In ordine alla prova che il creditore deve fornire per conseguire il ristoro del pregiudizio da svalutazione monetaria in caso di tardivo adempimento di debiti di valuta ed, in particolare, in ordine ai limiti all'utilizzabilità della prova presuntiva, le Sezioni Unite della Corte di Cassazione sono recentemente intervenute sul punto, enucleando precisi principi di diritto, cui aderisce il Tribunale.
Si è precisato (cfr. Cassazione civile, Sezioni Unite, 16 luglio 2008, n. 19499 e giurisprudenza successiva, tra le tante si consideri Cassazione civile sez. III, 28 marzo 2012, n. 4959; Cassazione civile, sez. VI, ordinanza 8 marzo 2012, n. 3682) che: "a) nelle obbligazioni pecuniarie, in difetto di discipline particolari dettate da norme speciali, il maggior danno di cui all'art. 1224 c.c., comma 2 (rispetto a quello già coperto dagli interessi legali moratori non convenzionali che siano comunque dovuti) è in via generale riconoscibile in via presuntiva, per qualunque creditore che ne domandi il risarcimento - dovendo ritenersi superata l'esigenza di inquadrare a tale fine il creditore in una delle categorie a suo tempo individuate - nella eventuale differenza, a decorrere dalla data di insorgenza della mora, tra il tasso del rendimento medio annuo netto dei titoli di Stato di durata non superiore a dodici mesi ed il saggio degli interessi legali determinato per ogni anno ai sensi dell'art. 1284 cod. civ., comma 1; b) è fatta salva la possibilità del debitore di provare che il creditore non ha subito un maggior danno o che lo ha subito in misura inferiore a quella differenza, in relazione al meno remunerativo uso che avrebbe fatto della somma dovuta se gli fosse stata tempestivamente versata; c) il creditore che domandi a titolo di maggior danno una somma superiore a quella differenza è tenuto ad offrire la prova del danno effettivamente subito, quand'anche sia un imprenditore, mediante la produzione di idonea e completa documentazione, e ciò sia che faccia riferimento al tasso dell'interesse corrisposto per il ricorso al credito bancario sia che invochi come parametro l'utilità marginale netta dei propri investimenti; d) in entrambi i casi la prova potrà dirsi raggiunta per l'imprenditore solo se, in relazione alle dimensioni dell'impresa ed all'entità del credito, sia presumibile, nel primo caso, che il ricorso o il maggior ricorso al credito bancario abbia effettivamente costituito conseguenza dell'inadempimento, ovvero che l'adempimento tempestivo si sarebbe risolto nella totale o parziale estinzione del debito contratto verso le banche; e, nel secondo, che la somma sarebbe stata impiegata utilmente nell'impresa".

━━━━━━━━

*Serie di esercizi*:
- 1) Secondo il testo sul risarcimento da svalutazione monetaria, perché il maggior danno previsto dall'art. 1224 c.c., comma 2, è riconoscibile in via presuntiva per qualunque creditore che ne chieda il risarcimento? Rispondi in una o due frasi.
- 2) Stampa il passo del testo sul risarcimento da svalutazione monetaria compreso tra "In ordine alla" e "aderisce il Tribunale.", estremi inclusi.

*Dati forniti*:
━━━━━━━━

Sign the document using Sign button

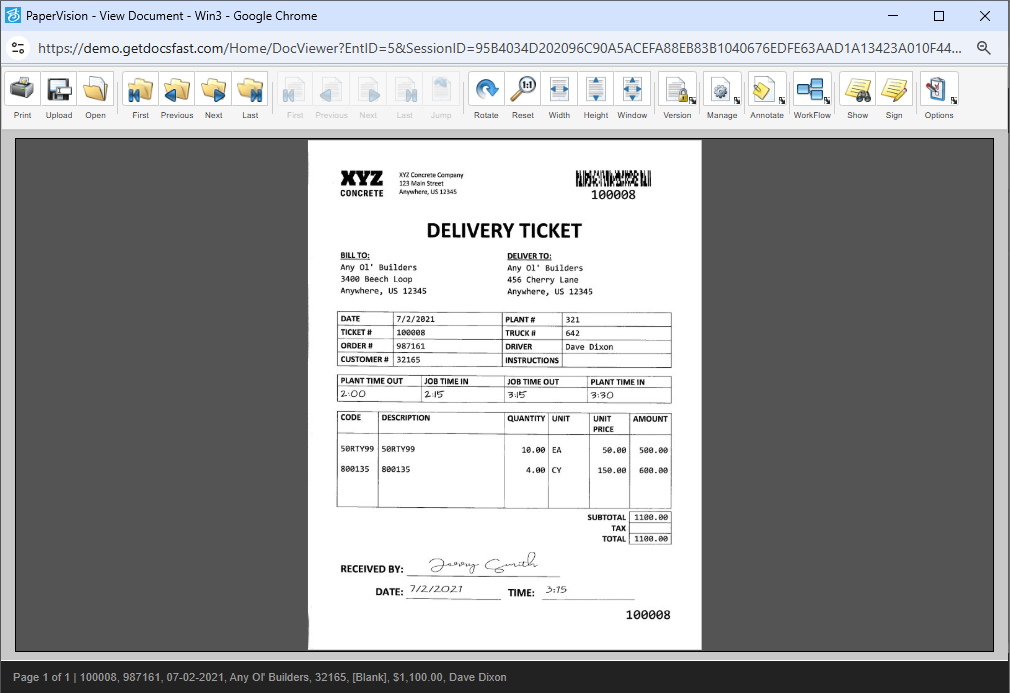click(x=894, y=91)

━━━━━━━━

*Elenco delle soluzioni*:
- 1) Perché si deve ritenere superata l'esigenza di inquadrare a tale fine il creditore in una delle categorie individuate in passato. Il maggior danno si presume quindi per ogni creditore nella eventuale differenza, dalla data della mora, tra il rendimento medio annuo netto dei titoli di Stato di durata non superiore a dodici mesi e il saggio degli interessi legali.

- 2)
In ordine alla prova che il creditore deve fornire per conseguire il ristoro del pregiudizio da svalutazione monetaria in caso di tardivo adempimento di debiti di valuta ed, in particolare, in ordine ai limiti all'utilizzabilità della prova presuntiva, le Sezioni Unite della Corte di Cassazione sono recentemente intervenute sul punto, enucleando precisi principi di diritto, cui aderisce il Tribunale.